Cisco does support retrieval of Structured Operational data on IOS-XR and Nexus platforms in the recent releases. The operational data can be streamed out from the router and received by a client with a push model, rather than the pull model normally supported with SNMP. The telemetry stream can formatted in JSON, Google Protocol Buffers or Google KeyValue Protocol Buffer formats. The streaming telemetry is supported using the non-proprietary Open Config Telemetry model for subscribing to the operational data that the user is interested in. Most of the Open Config models are supported and Cisco native models are supported for other areas that don't have either OC models or the OC models are still being worked out. The subscriptions can themselves be made over Netconf/XML or Google RPC session to the router.
Cisco also supports structured configuration data by the way of ITEF/Open Config/Cisco Native Yang Models over a Netconf session.

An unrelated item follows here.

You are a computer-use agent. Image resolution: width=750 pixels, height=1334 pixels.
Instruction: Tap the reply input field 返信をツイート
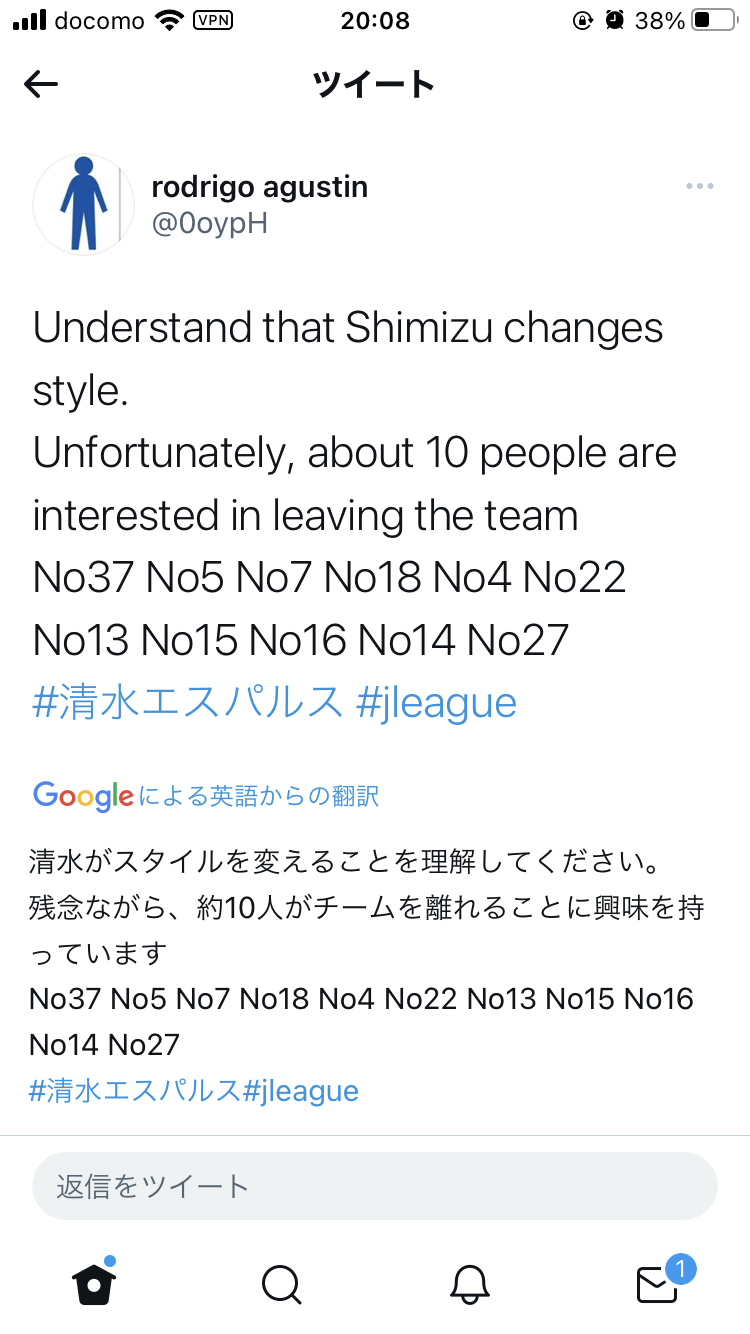pos(375,1186)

Cisco also supports Google RPC mechanism to push a config change structured as a JSON object to the router.
Cisco also has built and open sourced a framework called YDK (Yang Development Kit) that allows a user to compile the yang models into objects in a language like python (other language bindings are being worked on). The user is then able to manipulate the config on the router by programmatically setting attributes on the config objects and performing a CRUD operation to write the data to the router to have the config take affect.
Thanks for a marketing manifesto ;) If you'd have shared your contact details or contacted me offline, we could add IOS XR to the lists. Alas...
Now for the details:
"Cisco is big time into Model Driven Manageability" << what counts for me is what's shipping and documented. Big-time statements and visions are nice, executing on them is even better.

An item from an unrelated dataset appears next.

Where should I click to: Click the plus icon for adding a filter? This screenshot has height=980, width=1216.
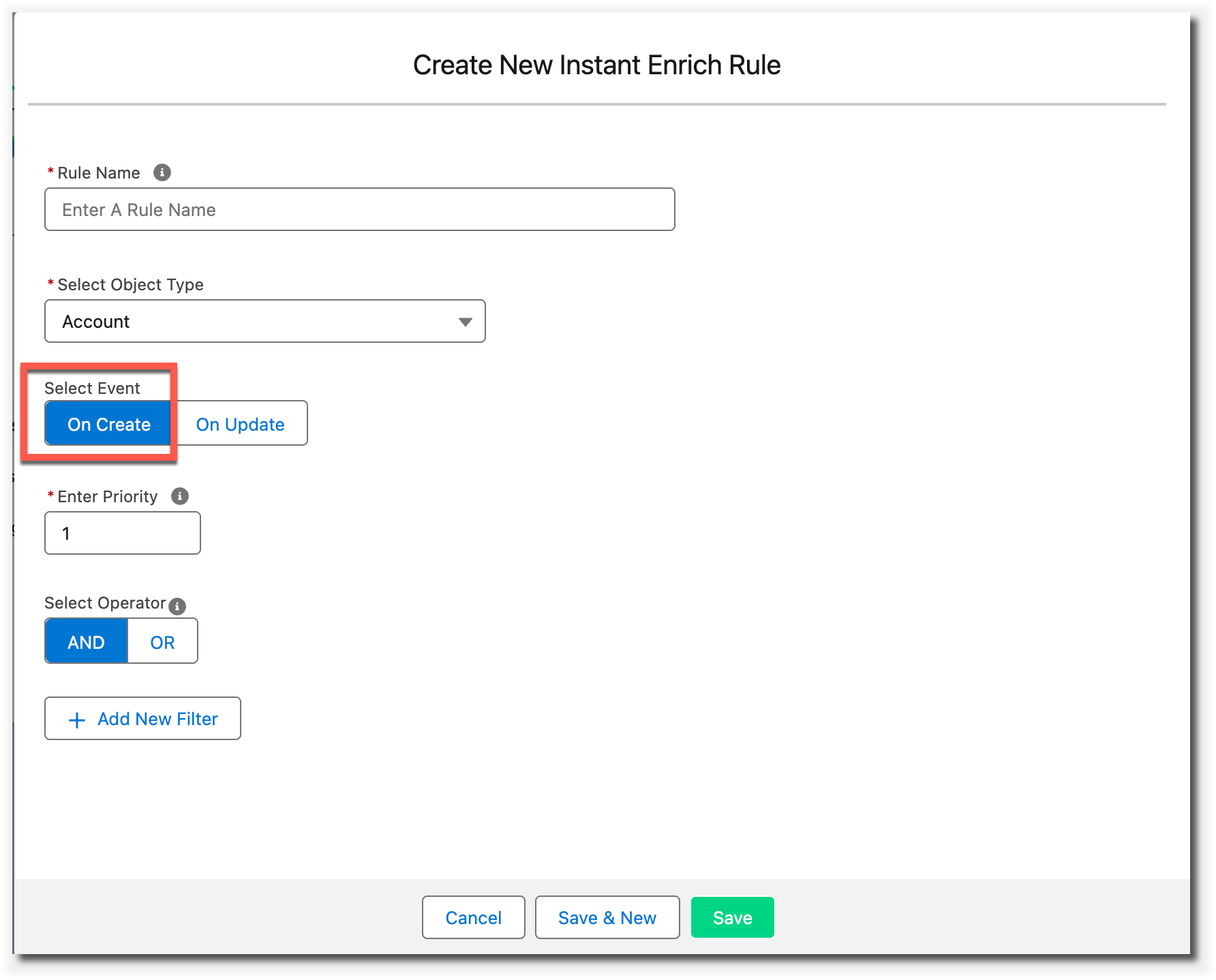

"Retrieval of Structured Operational data on IOS-XR and Nexus" << Nexus OS is in the list. See above for IOS-XR.
Streaming telemetry - interesting, but not the topic of this blog post.
Open Config and IETF models - mentioned.
Structured configuration data - Cisco has at least four different network operating systems, so please specify which one(s) support it. The last time I checked Nexus OS didn't even have "get-config" NETCONF command. I know that has been added, but I haven't tested what it returns yet. Checking how XML configuration looks in latest versions of IOS XE is already on my to-do list.
Looks like you are are paid shill for Brocade based on the quote earlier in your blog "The Pass/Fail information included below was collected to the best of my knowledge with extensive help from Jason Edelman, Nick Buraglio, David Barroso and several Brocade engineers (THANK YOU!)." .
This is the last post from me.
This says a lot about Architecture and Standards in Vendors...if you can't get it right within a vendor, how are you going to adapt to market standards.
DISCLAIMER: I am not represent/work for any vendor of the equipment. It is just my experience. If any of my thoughts are not right, may be I have used not right tool for this or I have not enough information about the vendor devices, because it is not publicly available.
So having netconf is good. But devices also must publish all the configuration modules, as the capabilities in the netconf hello messages. I have tried IOS-XR and JunOS. It is not true f.e. for JunOS. But works for IOS-XR.
The next key thing is the ability to get YANG modules out from the device for declared capabilities (ietf-netconf-monitoring RFC6022). it works well for both JunOS and IOS-XR.
And the last but not least. The obtained YANG modules must be able to be compiled ;-). F.e. with publicly available pyang, but more than that better with "pyang --ietf". So this not true for both of them IOS-XR for several modules. And for JunOS YANG models gotten out from device.
So industry is heading further for the bright future and this good for all of us. But clear some marketing hype sometimes also very important.